[[ Data section open ]]
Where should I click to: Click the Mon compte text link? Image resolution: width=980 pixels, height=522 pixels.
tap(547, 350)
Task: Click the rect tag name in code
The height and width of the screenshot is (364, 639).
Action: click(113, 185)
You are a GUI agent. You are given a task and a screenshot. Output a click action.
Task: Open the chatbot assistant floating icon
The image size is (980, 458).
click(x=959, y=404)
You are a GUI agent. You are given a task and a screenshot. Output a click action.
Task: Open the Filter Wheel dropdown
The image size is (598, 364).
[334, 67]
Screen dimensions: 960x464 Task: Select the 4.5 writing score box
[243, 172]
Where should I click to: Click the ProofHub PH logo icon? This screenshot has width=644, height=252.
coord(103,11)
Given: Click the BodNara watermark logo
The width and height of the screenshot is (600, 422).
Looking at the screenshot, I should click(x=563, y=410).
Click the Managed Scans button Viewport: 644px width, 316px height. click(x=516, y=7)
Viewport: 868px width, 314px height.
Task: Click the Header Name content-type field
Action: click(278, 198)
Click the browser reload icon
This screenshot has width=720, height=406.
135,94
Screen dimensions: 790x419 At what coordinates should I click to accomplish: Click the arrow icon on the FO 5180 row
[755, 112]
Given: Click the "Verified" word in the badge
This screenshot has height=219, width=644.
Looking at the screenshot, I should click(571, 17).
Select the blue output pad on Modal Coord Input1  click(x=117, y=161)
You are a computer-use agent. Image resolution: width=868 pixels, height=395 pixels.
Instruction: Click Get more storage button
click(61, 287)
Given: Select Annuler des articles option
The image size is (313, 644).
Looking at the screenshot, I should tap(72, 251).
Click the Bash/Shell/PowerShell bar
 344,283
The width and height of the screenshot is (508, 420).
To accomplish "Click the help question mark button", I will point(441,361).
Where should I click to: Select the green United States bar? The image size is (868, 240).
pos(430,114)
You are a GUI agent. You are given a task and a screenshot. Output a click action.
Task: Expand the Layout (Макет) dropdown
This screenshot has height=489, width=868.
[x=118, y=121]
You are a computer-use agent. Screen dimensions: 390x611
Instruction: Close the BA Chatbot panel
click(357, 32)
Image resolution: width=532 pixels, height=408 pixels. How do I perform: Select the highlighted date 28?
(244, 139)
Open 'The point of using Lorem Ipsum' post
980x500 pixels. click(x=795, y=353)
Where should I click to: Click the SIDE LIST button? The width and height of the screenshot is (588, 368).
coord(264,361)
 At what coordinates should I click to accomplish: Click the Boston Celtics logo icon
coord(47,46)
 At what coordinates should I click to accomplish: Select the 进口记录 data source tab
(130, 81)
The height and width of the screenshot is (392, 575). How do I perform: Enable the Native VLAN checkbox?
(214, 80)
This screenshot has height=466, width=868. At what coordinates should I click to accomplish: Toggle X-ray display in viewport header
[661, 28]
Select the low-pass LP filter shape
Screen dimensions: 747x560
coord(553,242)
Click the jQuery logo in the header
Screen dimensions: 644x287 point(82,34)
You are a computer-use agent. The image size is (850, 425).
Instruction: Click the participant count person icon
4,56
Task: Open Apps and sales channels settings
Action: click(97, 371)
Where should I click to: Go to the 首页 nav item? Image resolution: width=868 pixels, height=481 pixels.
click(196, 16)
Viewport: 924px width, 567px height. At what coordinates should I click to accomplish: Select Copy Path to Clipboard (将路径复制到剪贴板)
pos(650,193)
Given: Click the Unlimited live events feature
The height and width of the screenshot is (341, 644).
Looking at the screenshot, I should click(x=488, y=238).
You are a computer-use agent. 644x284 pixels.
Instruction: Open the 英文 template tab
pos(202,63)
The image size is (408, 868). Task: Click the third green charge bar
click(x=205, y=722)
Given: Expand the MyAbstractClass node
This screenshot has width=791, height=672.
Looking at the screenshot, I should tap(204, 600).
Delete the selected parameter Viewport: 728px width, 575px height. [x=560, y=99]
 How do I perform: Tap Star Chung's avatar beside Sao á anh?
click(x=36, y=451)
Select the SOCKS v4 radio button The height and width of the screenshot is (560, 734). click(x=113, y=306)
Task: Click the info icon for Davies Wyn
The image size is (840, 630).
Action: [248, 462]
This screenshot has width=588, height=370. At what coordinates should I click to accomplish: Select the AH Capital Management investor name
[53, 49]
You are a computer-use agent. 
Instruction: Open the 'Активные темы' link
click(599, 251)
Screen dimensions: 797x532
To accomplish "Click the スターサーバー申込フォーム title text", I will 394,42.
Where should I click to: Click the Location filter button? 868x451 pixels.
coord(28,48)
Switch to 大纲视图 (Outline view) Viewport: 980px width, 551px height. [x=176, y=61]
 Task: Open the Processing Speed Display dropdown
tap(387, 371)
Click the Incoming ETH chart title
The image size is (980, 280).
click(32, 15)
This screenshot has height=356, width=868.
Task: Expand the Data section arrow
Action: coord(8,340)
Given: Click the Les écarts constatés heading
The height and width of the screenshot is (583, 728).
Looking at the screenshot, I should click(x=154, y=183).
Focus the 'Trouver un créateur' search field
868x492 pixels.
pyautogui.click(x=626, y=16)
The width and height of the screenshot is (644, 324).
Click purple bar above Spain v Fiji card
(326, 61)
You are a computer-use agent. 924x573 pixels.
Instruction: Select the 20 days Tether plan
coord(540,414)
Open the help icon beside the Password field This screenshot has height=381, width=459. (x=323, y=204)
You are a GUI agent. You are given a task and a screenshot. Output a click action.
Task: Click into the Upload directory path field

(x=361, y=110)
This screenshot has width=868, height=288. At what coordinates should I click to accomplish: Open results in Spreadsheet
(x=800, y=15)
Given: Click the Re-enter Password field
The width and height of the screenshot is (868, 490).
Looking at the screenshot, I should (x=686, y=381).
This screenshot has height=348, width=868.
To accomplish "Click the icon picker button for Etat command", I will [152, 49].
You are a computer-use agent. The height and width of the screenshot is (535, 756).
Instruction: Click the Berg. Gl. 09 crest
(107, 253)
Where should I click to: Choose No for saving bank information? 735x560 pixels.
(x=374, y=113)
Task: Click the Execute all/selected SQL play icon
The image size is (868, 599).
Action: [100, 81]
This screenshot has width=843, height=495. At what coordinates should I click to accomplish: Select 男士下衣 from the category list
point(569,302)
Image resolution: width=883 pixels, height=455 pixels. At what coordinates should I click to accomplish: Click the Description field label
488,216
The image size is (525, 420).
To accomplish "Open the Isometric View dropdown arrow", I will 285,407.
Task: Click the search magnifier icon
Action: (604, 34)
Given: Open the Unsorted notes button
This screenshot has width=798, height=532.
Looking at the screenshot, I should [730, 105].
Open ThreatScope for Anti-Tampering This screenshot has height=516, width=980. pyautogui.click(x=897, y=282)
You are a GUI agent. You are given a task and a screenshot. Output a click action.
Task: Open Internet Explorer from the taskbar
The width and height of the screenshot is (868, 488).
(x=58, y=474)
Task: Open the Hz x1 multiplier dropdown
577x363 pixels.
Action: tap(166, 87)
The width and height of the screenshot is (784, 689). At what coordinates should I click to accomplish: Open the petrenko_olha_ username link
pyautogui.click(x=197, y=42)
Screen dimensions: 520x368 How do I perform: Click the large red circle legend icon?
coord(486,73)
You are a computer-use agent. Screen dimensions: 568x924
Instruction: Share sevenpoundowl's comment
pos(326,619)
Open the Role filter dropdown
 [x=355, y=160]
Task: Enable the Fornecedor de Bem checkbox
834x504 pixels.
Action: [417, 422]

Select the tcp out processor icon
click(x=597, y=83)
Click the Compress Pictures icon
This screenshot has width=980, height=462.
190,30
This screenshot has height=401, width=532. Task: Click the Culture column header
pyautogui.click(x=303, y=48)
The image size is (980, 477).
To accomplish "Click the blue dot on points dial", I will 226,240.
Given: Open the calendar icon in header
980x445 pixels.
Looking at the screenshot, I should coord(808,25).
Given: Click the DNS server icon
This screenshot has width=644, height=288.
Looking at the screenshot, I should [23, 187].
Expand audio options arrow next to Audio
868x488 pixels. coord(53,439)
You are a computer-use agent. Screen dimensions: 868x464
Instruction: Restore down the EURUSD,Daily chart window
[[ Data section closed ]]
## What the task asks
Copy every line from the records above that contains the string "blue".

## The answer
Select the blue output pad on Modal Coord Input1  click(x=117, y=161)
To accomplish "Click the blue dot on points dial", I will 226,240.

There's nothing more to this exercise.